Usman Khan, whose family is from Azad Jammu and Kashmir in Pakistan, was convicted in 2012 for his part in an al-Qaeda-inspired plot to blow up the London Stock Exchange. He was released in December 2018 subject to conditions.

“This individual was known to authorities, having been convicted in 2012 for terrorism offenses,” Britain’s top counter-terrorism police officer, Neil Basu, said in a statement. “Clearly, a key line of inquiry now is to establish how he came to carry out this attack.”

Investigators have said they are not actively seeking others in relation to the incident, which recalled a three-man terrorist assault two years ago on London Bridge that killed eight. The latest attack came less than two weeks before Britain’s general election, and politicians temporarily suspended campaigning.

Security Minister Brandon Lewis said the government would check whether sentences were being dealt with ‘in a proper way’ following Friday’s carnage. “After any incident like this, there has to be and always is, a full review and lessons-learned exercise taken forward,” he told BBC Radio. “We have to let the investigation complete itself first, but that will absolutely happen.”

Khan, from Stoke in central England, was handed an indeterminate sentence for public protection in 2012, with at least eight years in prison, along with eight others inspired by Al-Qaeda who had plotted to bomb targets including the London Stock Exchange. They were also found guilty of making longer-term plans including taking part in ‘terrorist training’ in Pakistan. But the sentences of Khan and two co-conspirators were quashed by the Court of Appeal in April 2013 and he received a new 21-year sentence, comprising a maximum custodial term of 16 years.

Police on Saturday were reportedly searching a property in Stafford, in central England, thought to be connected to Khan.

Police believe he began the attack at Fishmonger’s Hall, a historic building said to contain many ancient artefacts on the north side of the bridge. It was hosting an event organised by the University of Cambridge’s criminology institute on prisoner rehabilitation, attended by Khan, who reportedly arrived with two knives and the fake suicide vest. Vice Chancellor Stephen Toope said he was ‘devastated’ that the university’s staff, students and alumni may have been targeted.

The Metropolitan Police appealed for witnesses from the event to come forward.

As the attack moved to London Bridge, a throng of people could be seen in videos grappling with Khan on a pedestrian walkway. Tour guide Stevie Hurst told BBC radio that “everyone was just on top of him trying to bundle him to the ground.

“I saw that the knife was still in his hand so I just put a foot in to try and kick him in the head: we were trying to do as much as we could to try and dislodge the knife,” he said.

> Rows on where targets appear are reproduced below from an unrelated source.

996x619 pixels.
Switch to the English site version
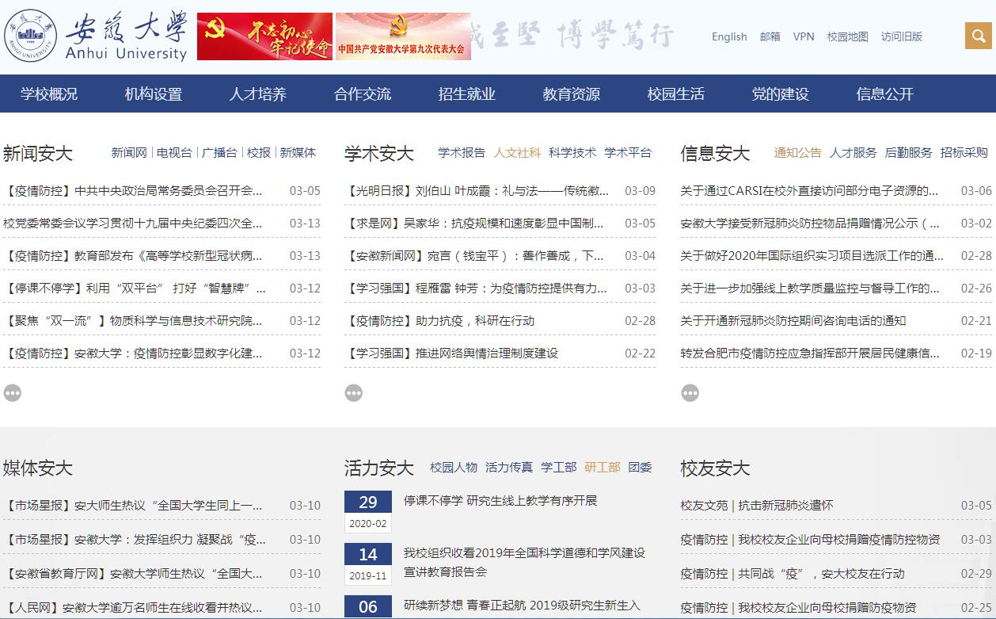729,36
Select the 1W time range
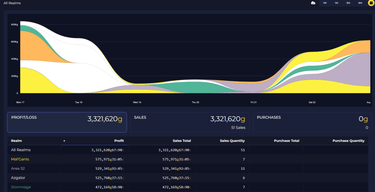This screenshot has width=375, height=192. [325, 3]
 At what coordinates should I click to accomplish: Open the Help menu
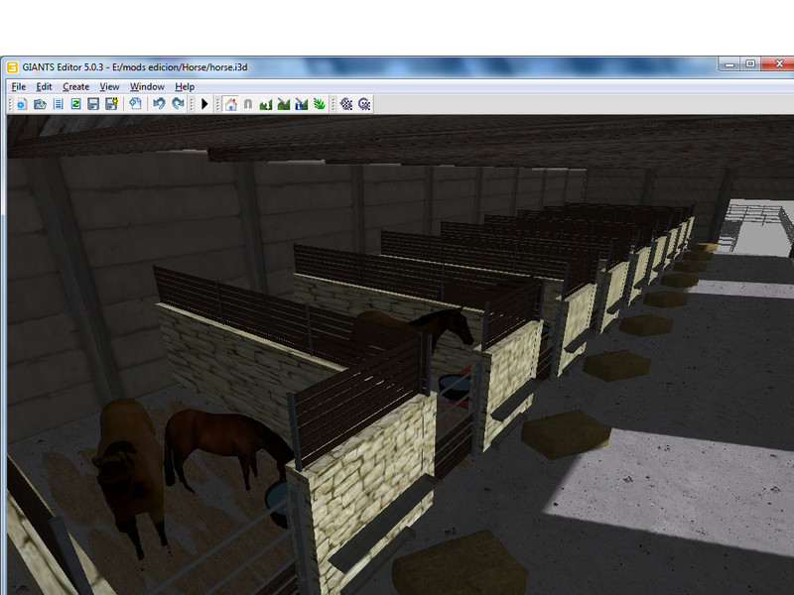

One man in a suit and tie – identified by media as a police officer – was later seen carrying a large knife away.

Attention has swiftly turned to how Khan could have been released from prison after serving less than seven years of his sentence.

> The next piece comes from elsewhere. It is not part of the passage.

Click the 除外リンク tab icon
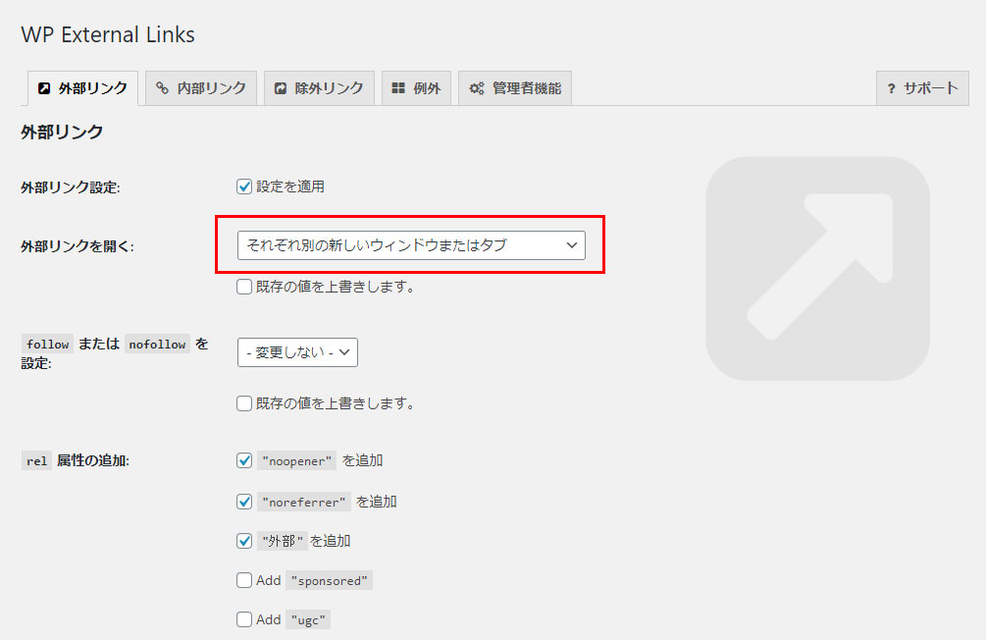 [281, 88]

Inmates are usually released half-way through the type of determinate sentence he was given, and time spent in custody before trial may have been taken into account.

The Parole Board said it had no involvement in his release and that it appeared to have happened automatically as required by law.

During the attack, Khan wore an electronic tag used to monitor criminal offenders, The Times newspaper reported.